How are you measuring stability? Again, I’d recommend building your DIABLO model using DIABLO methods rather than sPLS-DA. While the former is an extension of the latter, you will get the best results by examining all blocks simultaneously.

Question 4

I don’t know what your goals are so I can’t say for sure whether you’re fine to continue or not. I would recommend some hesitation if you have really high error rates.

Good morning Max,
Thanks for your reply.

I am validating sPLS-DA by looking at the stability of selected features. Is this ok?

With the sPLS-DA I want to select features that best discriminate 3 age-groups, then I proceed with the DIABLO to see how these features correlate to discriminate between two cognitive groups (high and low cognitive performers). Basically how age-related alterations correlate to discriminate higher and lower cognitive performers. Does it make sense?

But let’s say I just look at the integrative part with diablo, I would have 35 samples ( 19/10/16 per group), 1300 SNP, 734 668 CpG and 27 000 transcriptomic features.

Would you still recommend a 5 fold cross validation?

Would it be ok to integrate all the features without any reduction of features or should I first try to reduce the number of features before integrating with Diablo?

I was trying to use nearZeroVar() function for methylation and transcriptomic data but im having some issues:

zero<-nearZeroVar( metil)

zero
$Position
integer(0)

$Metrics
[1] freqRatio percentUnique
<0 rows> (or 0-length row.names)

When i run nearZeroVar with tune.splsda:

list.keepX <-( c(5:10,seq(20, 100, 10))) # grid of possible keepX values that will be tested for each component

list.keepX
[1] 5 6 7 8 9 10 20 30 40 50 60 70 80 90 100

tune.splsda.srbct ← tune.splsda(metil,Y, ncomp = 1,

  • validation = ‘loo’, dist = ‘max.dist’, progressBar = FALSE,
  • measure = “BER”, test.keepX = list.keepX, nearZeroVar(metil))
    Error in tune.splsda(metil, Y, ncomp = 1, validation = “loo”, dist = “max.dist”, :
    '‘already.tested.X’ must be a vector of keepX values

dont know what is the problem.

Once more thanks for your time.
Sonya

validating sPLS-DA by looking at the stability of selected features. Is this ok?

Out of curiosity, how many models are you assessing stability over?

Would you still recommend a 5 fold cross validation?

I’d still say experiment with 10 folds, but my guess would be 5 is about the best value to use here.

Would it be ok to integrate all the features without any reduction of features or should I first try to reduce the number of features before integrating with Diablo?

Again, it’s best if you experiment with both. By doing so, you can gain an idea of the importance of feature reduction to you system, which may elucidate the complexity of said system. This case study might help!

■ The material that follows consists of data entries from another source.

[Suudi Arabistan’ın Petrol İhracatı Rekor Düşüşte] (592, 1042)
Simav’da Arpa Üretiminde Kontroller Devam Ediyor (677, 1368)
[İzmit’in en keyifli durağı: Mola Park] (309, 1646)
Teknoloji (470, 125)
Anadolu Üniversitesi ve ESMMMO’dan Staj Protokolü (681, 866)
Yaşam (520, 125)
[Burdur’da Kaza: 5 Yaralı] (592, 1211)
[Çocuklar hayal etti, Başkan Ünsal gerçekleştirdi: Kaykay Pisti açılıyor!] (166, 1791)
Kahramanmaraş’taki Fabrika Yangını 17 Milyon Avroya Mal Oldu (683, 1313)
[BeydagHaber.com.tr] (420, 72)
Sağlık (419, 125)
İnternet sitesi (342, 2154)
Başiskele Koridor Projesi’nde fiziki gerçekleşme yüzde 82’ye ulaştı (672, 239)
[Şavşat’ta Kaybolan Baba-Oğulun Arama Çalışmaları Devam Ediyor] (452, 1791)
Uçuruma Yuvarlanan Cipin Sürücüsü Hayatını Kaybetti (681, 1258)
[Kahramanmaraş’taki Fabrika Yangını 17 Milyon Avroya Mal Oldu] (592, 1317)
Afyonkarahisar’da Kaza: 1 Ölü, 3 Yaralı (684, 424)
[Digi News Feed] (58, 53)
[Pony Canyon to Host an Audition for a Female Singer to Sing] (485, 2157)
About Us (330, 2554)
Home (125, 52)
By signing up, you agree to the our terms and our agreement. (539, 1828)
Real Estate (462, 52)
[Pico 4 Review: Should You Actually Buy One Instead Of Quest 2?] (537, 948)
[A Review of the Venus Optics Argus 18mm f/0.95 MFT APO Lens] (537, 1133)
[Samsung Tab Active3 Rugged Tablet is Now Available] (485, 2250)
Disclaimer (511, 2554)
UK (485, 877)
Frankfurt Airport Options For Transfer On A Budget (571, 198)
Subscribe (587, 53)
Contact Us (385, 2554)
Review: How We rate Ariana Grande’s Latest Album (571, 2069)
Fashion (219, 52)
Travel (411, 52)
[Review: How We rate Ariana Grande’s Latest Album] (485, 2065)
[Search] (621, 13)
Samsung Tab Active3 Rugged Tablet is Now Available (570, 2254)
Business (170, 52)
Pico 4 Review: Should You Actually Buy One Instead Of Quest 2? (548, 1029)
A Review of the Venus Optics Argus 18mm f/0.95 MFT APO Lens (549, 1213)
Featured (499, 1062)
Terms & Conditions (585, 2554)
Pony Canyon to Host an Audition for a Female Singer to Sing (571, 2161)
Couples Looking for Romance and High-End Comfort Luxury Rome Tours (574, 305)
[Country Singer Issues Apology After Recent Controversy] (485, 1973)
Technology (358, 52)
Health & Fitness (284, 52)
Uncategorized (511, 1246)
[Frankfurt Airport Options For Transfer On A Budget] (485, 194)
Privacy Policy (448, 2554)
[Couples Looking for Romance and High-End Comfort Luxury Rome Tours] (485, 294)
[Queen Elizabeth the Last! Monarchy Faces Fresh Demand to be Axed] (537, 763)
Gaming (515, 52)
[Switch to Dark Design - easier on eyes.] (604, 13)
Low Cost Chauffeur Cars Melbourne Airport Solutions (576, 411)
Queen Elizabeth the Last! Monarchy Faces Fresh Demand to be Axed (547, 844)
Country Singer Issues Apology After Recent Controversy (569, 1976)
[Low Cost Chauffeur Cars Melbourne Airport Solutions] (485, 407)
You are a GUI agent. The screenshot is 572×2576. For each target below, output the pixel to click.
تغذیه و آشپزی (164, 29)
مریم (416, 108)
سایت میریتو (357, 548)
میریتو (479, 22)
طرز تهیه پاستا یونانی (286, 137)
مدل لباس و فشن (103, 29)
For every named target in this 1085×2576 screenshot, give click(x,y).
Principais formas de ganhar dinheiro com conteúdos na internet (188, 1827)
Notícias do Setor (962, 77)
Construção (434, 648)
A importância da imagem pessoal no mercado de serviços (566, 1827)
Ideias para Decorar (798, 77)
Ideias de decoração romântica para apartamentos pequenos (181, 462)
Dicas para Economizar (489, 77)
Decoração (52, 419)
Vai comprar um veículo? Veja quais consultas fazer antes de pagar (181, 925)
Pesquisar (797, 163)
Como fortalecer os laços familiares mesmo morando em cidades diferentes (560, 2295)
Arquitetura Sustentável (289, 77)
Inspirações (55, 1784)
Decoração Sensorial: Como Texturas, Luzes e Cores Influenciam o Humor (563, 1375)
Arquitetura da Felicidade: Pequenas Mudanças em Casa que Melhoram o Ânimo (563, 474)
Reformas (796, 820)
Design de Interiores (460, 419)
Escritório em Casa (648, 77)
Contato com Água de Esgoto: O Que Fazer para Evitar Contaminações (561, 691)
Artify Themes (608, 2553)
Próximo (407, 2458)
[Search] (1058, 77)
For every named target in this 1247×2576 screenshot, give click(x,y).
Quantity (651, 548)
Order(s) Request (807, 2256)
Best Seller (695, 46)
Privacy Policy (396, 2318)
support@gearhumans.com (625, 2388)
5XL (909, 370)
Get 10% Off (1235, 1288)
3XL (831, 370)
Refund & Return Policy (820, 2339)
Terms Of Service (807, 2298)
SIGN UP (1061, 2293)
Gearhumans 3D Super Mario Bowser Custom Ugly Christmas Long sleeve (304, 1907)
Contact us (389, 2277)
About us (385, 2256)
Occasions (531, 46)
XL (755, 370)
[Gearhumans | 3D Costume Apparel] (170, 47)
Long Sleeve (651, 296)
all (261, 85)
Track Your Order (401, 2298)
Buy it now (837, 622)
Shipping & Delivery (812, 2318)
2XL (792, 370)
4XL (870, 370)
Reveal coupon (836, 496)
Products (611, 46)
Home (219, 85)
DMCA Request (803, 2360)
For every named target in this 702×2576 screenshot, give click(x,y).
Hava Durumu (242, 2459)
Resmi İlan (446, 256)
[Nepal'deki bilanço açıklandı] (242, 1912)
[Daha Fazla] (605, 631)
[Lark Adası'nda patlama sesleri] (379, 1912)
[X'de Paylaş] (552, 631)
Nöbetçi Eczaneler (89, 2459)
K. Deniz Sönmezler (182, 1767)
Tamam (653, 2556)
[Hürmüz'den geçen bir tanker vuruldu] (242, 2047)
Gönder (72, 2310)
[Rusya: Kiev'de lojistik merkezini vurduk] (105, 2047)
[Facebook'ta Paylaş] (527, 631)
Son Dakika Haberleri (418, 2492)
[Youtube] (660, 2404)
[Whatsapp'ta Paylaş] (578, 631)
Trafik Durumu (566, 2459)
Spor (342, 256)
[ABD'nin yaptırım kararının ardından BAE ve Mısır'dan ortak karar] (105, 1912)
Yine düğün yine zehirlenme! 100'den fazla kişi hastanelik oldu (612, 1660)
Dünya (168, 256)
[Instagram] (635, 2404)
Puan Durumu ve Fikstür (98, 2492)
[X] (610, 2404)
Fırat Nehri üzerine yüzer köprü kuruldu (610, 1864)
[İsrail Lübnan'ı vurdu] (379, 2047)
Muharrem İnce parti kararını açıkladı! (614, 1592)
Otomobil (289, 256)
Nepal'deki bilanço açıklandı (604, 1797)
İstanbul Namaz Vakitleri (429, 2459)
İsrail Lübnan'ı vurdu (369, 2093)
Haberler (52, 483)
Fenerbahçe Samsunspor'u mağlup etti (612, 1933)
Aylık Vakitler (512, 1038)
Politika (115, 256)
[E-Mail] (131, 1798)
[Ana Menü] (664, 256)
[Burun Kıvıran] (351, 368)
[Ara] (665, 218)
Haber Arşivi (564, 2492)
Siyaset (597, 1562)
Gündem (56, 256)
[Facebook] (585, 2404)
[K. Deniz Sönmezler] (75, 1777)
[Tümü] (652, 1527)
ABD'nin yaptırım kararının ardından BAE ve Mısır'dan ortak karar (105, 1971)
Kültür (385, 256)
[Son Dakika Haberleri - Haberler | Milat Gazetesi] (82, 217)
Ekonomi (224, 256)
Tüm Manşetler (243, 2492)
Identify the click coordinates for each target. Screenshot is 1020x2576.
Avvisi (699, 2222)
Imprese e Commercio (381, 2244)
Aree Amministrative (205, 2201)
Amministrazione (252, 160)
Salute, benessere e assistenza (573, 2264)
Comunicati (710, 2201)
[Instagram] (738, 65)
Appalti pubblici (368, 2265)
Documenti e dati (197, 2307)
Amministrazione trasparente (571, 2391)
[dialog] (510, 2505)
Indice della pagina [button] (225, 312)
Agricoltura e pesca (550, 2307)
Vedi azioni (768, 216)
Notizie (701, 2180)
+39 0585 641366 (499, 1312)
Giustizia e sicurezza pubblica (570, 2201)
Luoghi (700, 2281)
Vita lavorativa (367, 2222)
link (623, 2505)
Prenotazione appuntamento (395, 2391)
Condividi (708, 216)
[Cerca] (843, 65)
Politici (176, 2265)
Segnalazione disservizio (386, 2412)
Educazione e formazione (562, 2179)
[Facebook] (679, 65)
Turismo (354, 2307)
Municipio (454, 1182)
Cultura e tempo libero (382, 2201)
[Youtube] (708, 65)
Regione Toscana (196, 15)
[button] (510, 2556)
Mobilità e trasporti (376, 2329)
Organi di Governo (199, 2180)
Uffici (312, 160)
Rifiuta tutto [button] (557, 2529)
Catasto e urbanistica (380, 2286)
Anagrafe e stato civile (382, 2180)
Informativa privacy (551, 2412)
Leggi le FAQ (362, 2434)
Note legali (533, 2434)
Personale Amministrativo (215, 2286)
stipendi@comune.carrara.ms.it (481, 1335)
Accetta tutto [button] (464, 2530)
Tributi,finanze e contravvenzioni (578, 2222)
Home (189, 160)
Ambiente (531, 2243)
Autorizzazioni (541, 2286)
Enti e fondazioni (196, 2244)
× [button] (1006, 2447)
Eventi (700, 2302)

You need to pass TRUE or FALSE to the near.zero.var parameter. You are passing the entire nearZeroVar() function in the position which corresponds to the already.tested.X parameter. You’re call should look like:

tune.splsda.srbct ← tune.splsda(metil,Y, ncomp = 1,
                validation = ‘loo’, dist = ‘max.dist’, progressBar = FALSE,
                measure = “BER”, test.keepX = list.keepX, near.zero.var=TRUE)

Out of curiosity, how many models are you assessing stability over?

By models do you mean kfolds -repeats? I am testing the use of 5fold -100 repeats, 10fold-100 repeats and loo,but I’m not sure how I will access what is best…

I’d still say experiment with 10 folds, but my guess would be 5 is about the best value to use here.

Yes , I will do that and test 5fold -100 repeats, 10fold-100 repeats and loo and, see what gives a smaller error .

I am having problems understanding what nearZeroVar() is doing exactly. Is the function the same as the one from caret package? What are the parameters? How can I see how many variables are excluded from the model?

Thanks you for your patience

It is the same as the caret package function.

I’d recommend reading the documentation for the nearZeroVar() function (via ?nearZeroVar). I find it’s usually more intuitive to use this function prior to model building rather than setting the near.zero.var parameter in a given method to TRUE.